The game itself – which content-wise is the same no matter how you play it – starts off in a very cinematic manner. The first hour or so is meant to draw you in, set the stage and make you familiar with the game’s controls. Even though it’s a tutorial of sorts, the game definitely doesn’t ease you into the horrors that will come later – Resident Evil 7 provides an unsettling atmosphere from the get-go. After a while, you’ll see more and more ‘traditional’ aspects of a Resident Evil game come up – collecting and managing herbs in your inventory to help you heal, and making sure you have plenty of ammo and don’t run out of space in your (current) backpack. This aspect is much more prominent here than it has been in the past few games, where plenty of ammo was nearly always available. Limited ammo just reinforces the shift from an emphasis on action and firefights to an emphasis on imminent danger and an eerie and foreboding atmosphere.

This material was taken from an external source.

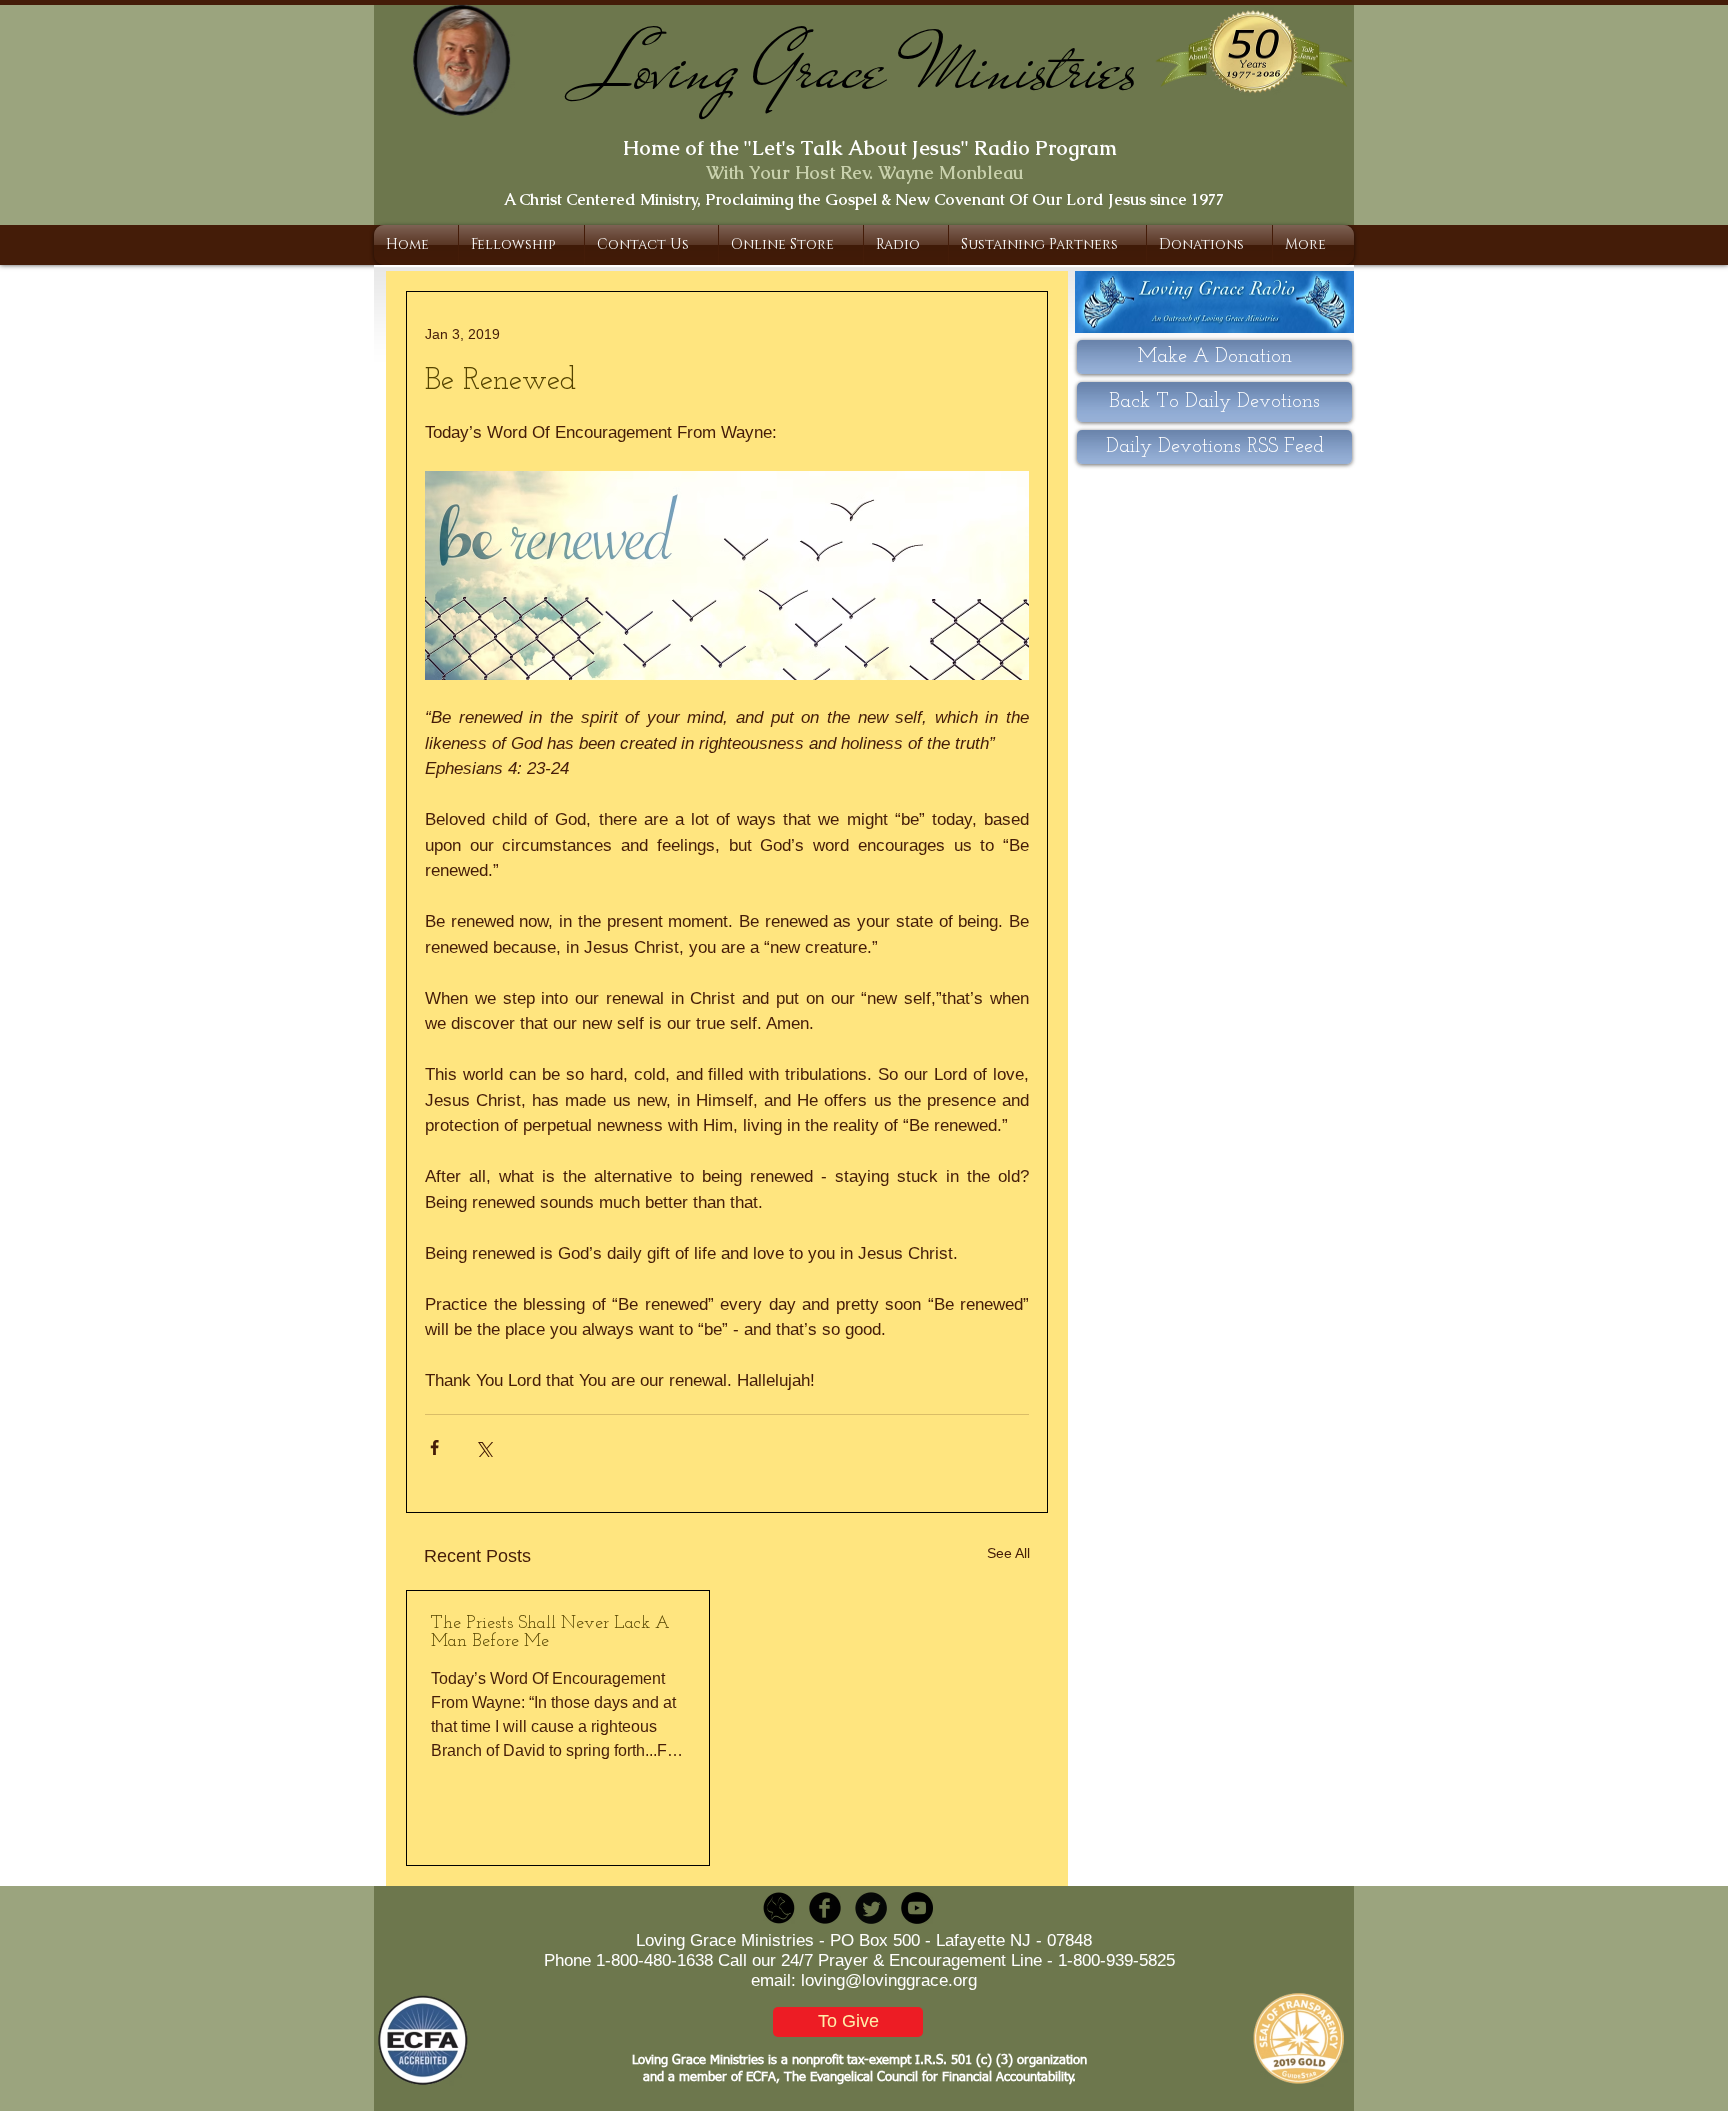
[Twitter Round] (871, 1908)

Aside from creeping around dark places, Resident Evil 7 also features a healthy dose of puzzles – often revolving around doing things in a specific order or through specific timing. These puzzles are frequently part of a situation where time is of the essence as well, because you’re also trying to not get caught or at least get the sensation that you’re not alone. To help with puzzle solutions you can also refer to the aforementioned VHS tapes that were used in Capcom’s demos as well. These “found footage” fragments are fully playable, and represent flashbacks of what happened in the past. Aside from being very well done and a must-play (even though they are optional), they very often also reveal more about the situation you’re currently in – and might give you a clue as to a means of moving forward.
Resident Evil 7 is a wonderful first person horror adventure. There are jump scares to be found, but the real terror lies in the atmosphere that has been expertly crafted through a stellar audiovisual package that holds up really well when playing in VR mode as well. Once you complete the story you can go back for collectibles or play a “madhouse” version of the game that shifts different portions of the story around as well, though the experience will of course be less scary the more you play it. There is more DLC coming in a season pass, but I’m never a fan of that format for a game like this. DLC for a game you’re still actively playing after a few months is wonderful, but a story-driven campaign just isn’t that kind of game. It almost makes me wish I had waited for the full package instead, but at the same time I’m glad I got to play this excellent re-imagining of Resident Evil – one of the more memorable experiences in years and an absolute must-have for anyone with a Playstation VR headset.